Pengorganisasian yang mengandung koordinasi, akan mendatangkan keuntungan pula berupa terpadunya berbagai kemampuan dan keahlian dari pelaksana dakwah dalam satu kerangka kerjasama dakwah, yang kesemuanya diarahkan pada sasaran yang telah ditentukan. Akhirnya dengan pengorganisasian, dimana masing-masing pelaksana menjalankan tugasnya pada kesatuan- kesatuan kerja yang telah ditentukan serta masing-masing dengan wewenang yang telah ditntukan pula, akan memudahkan pimpinan dakwah dalam mengendalikan dan mengevaluasi penyelenggaraan dakwah. Manakala dakwah dilakukan tanpa organisasi yang rapi, maka resikonya adalah pengeluaran tenaga dan biaya yang demikian tingginya tanpa menghasilkan suatu prestasi dakwah sebagaimana yang diharapkan.
c.

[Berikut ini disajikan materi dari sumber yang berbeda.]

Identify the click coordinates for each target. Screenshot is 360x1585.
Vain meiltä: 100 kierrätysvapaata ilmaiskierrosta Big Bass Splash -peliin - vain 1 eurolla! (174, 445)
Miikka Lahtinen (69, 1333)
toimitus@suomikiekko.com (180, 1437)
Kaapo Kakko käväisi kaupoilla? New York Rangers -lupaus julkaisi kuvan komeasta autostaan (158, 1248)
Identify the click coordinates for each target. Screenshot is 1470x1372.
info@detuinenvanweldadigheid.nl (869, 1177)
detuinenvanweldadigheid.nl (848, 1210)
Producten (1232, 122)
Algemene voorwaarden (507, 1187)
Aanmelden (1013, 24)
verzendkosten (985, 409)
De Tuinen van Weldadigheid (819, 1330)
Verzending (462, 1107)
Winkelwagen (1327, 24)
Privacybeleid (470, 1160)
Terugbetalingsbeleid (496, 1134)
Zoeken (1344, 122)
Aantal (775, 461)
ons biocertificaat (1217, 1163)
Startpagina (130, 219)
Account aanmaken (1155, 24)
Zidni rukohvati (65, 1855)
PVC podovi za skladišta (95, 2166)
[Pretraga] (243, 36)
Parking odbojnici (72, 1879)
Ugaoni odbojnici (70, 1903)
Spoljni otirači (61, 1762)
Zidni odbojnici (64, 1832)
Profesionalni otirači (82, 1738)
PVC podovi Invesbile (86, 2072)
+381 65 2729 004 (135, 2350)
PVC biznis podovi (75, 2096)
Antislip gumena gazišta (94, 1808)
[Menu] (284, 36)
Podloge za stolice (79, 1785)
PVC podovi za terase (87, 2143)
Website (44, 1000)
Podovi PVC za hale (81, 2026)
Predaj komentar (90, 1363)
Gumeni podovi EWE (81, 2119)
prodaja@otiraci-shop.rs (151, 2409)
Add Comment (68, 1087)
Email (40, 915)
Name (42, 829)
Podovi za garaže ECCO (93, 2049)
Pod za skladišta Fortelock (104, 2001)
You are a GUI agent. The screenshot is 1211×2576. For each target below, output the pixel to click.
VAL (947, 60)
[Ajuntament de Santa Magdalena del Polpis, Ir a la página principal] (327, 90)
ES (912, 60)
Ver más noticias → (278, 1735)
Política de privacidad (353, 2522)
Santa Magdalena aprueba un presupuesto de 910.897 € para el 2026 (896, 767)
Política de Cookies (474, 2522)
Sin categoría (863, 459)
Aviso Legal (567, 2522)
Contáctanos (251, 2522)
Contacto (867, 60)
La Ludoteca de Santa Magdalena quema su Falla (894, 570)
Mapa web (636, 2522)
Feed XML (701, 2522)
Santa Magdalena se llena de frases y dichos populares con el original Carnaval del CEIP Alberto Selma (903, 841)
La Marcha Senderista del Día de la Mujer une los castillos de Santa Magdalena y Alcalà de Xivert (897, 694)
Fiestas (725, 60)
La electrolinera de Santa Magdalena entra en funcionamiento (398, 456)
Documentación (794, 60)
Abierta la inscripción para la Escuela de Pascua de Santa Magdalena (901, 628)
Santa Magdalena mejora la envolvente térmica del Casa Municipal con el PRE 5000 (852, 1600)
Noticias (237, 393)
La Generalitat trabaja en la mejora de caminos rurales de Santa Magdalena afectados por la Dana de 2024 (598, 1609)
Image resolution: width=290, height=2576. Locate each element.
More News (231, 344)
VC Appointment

Pengawasan dakwah
Kata control dalam bahasa Indonesia terjemahannya belum sama, ada yang menterjemahkannya dengan kata pengawasan ada pula dengan kata pengendalian.
Manurut pendapat lain :
”Pengendalian dapat didefinisikan sebagai proses penentuan, apa yang harus dicapai yaitu standar, apa yang sedang dilakukan yaitu pelaksanaan, menilai pelaksanaan dan apabila perlu melakukan perbaikan-perbaikan, sehingga pelaksanaan sesuai dengan rencana yaitu selaras dengan standar.”
pendapat lain :
Pengawasan atau pengendalian dakwah membantu para da’i ’ untuk memonitior keefektifan aktifitas perencanaan dan pengorganisasian dakwah. Pengorganisasian dakwah juga dimaksudkan untuk mencapai suatu aktivitas dakwah yang optimal. Jadi, Pengendalian dalam dakwah adalah berfungsi :adanya standar sebagai ukuran dari hasil kerja dakwah yang dijalankan, Adanya pemeriksaan dan penelitian terhadap tugas dakwah.
e. Evaluasi dakwah
Penyelenggaraan dakwah dikatakan dapat berjalan dengan baik dan efektif, bilamana tugas-tugas dakwah yang telah diserahkan kepada para pelaksana itu benar-benar dilaksanakan serta pelaksanaannya sesuai dengan rencana dan ketentuan-ketentuan yang telah ditetapkan.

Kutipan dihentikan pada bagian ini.